DATE: SATURDAY, January 23, 1993                   TAG: 9301250256
SECTION: EDITORIAL                    PAGE: A-11   EDITION: METRO 
SOURCE: 
DATELINE:                                 LENGTH: Medium


THE ZAPPING OF ZOE

IN WITHDRAWING her nomination as attorney general, Zoe Baird has done Bill Clinton a favor.

It's a defeat for the new administration. Worse, though, would have been outright Senate rejection of the nominee - a reasonable possibility even if Clinton were prepared to expend heavy political capital in her defense, which he obviously wasn't.

Opposition from senators themselves did not bring down the nomination so much as opposition from the public - expressed via faxes, phone calls and opinion polls. In a way, it was the new administration's first brush with electronic democracy.

The outrage was certainly understandable. What might have been a blemish for some Cabinet appointees was a signal difficulty, and rightly so, for an attorney nominated to be America's top law-enforcement officer and overseer of the Immigration and Naturalization Service.

Baird, illegal-immigrant warts and all, compared favorably with many previous occupants of the office, frequently used by presidents as a reward for political cronyism or worse. Clearly, the public is demanding higher standards of its attorneys general than in the past. That's good.

It will be good, too, if public pressure for higher standards persists on other matters. (Let the president and Congress be reminded, for instance, that higher ethics in Washington ought to make serious campaign-finance reform a top priority.)

Such public zeal, however, is not always an unalloyed blessing.

For one thing, it thirsts often for simplicity. It was wrong of Baird and her husband to knowingly hire in 1990 an illegal-immigrant couple, she to provide live-in care for Baird's preschool son and he to Baird's part-time driver. The question is: How wrong?

This was a violation of civil, not criminal law. The Peruvian couple were hired through an agency, after attempts to find U.S. citizens or documented aliens for the work, and were paid a $24,000 salary plus room and board. Employment of the couple was reported to the Department of Labor in 1991 as part of the process for getting their immigration papers. This was well before Clinton was regarded as a likely president, let alone Baird as a possible attorney general.

The thirst for simplicity can have the perverse effect of discouraging official forthrightness. Less disclosure and more dissembling might have improved Baird's chances. And her chances might have been better, too, if her record instead had involved, say, an abstruse conflict-of-interest scam, more serious but harder for the public to connect with.

There's a danger, too, of ethical zeal masking darker impulses. Some of the hue and cry over Baird may have reflected aspects of the American psyche little related to her qualifications. Resentment against immigrants, for instance, is not entirely unknown in this country.

Nor can many working American couples afford to solve their child-care problems by hiring live-in employees whoever they are. Pulling down more than $600,000 annually (most of it her salary at Aetna Life & Casualty Co.), corporate lawyer Baird and her law-professor husband obviously could.

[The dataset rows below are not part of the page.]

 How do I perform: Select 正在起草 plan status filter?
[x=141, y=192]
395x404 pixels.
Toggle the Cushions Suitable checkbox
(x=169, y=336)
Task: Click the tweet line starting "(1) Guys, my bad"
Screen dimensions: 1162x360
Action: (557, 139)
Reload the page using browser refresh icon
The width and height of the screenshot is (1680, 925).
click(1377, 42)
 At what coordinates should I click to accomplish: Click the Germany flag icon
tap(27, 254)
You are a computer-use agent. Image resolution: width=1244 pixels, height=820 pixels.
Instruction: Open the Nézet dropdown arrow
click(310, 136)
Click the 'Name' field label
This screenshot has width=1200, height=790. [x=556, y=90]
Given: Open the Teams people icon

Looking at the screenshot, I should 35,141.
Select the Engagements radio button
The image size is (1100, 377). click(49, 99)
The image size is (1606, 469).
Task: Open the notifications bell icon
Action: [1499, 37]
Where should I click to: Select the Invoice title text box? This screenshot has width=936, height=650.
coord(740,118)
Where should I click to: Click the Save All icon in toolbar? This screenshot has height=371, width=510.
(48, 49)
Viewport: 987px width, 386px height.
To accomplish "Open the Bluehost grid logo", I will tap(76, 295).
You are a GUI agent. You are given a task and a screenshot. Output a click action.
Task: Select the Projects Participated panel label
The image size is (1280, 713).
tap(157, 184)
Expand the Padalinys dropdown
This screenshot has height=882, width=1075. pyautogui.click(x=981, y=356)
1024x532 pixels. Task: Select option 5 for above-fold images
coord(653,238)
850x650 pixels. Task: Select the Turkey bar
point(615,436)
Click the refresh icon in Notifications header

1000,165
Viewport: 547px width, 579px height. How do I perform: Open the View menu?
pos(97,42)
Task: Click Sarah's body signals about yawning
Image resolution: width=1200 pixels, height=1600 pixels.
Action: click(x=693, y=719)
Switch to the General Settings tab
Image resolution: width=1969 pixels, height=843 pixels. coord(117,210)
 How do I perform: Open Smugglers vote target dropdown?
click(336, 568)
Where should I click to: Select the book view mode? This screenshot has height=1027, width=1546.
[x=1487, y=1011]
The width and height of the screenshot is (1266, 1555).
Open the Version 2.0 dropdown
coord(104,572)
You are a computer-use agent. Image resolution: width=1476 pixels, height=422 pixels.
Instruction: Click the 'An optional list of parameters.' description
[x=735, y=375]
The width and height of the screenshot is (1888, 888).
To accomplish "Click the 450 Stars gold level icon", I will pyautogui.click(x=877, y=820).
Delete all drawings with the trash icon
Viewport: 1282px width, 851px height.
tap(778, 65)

In a nation where two-income families are becoming an economic necessity but where day-care resources are still grossly insufficient, this bred resentment.

Too, something of the old double standard may have been at work. By Baird's account, it was her husband who was taking care of the matter. Would there have been such furor if exactly the same arrangements had been made by the wife of a male nominee for attorney general?

With illegal immigrants on everybody's mind, little attention was paid her overall record, which held out promise that she might have made an excellent attorney general.

The Justice Department, like much of the rest of the federal government, has been demoralized by 12 years of indifferent management of its nuts-and-bolts operations. To reverse that will take a strong, professional administrator - like Baird is reputed to be.

Her corporate background also might have provided a useful counterpoint to other influences in the Clinton administration. Baird's support for tort reform, for instance, would have been a plus.

Ironically, the same lack of political and ideological connections that could have helped Baird professionalize the department also contributed to her downfall. Neither an intimate of the president nor a favorite of organized lobbies, she had few allies in the defense of her embattled nomination.

Clinton's task now is to find someone with comparable qualifications, but one whose imperfections are less offensive to the general public.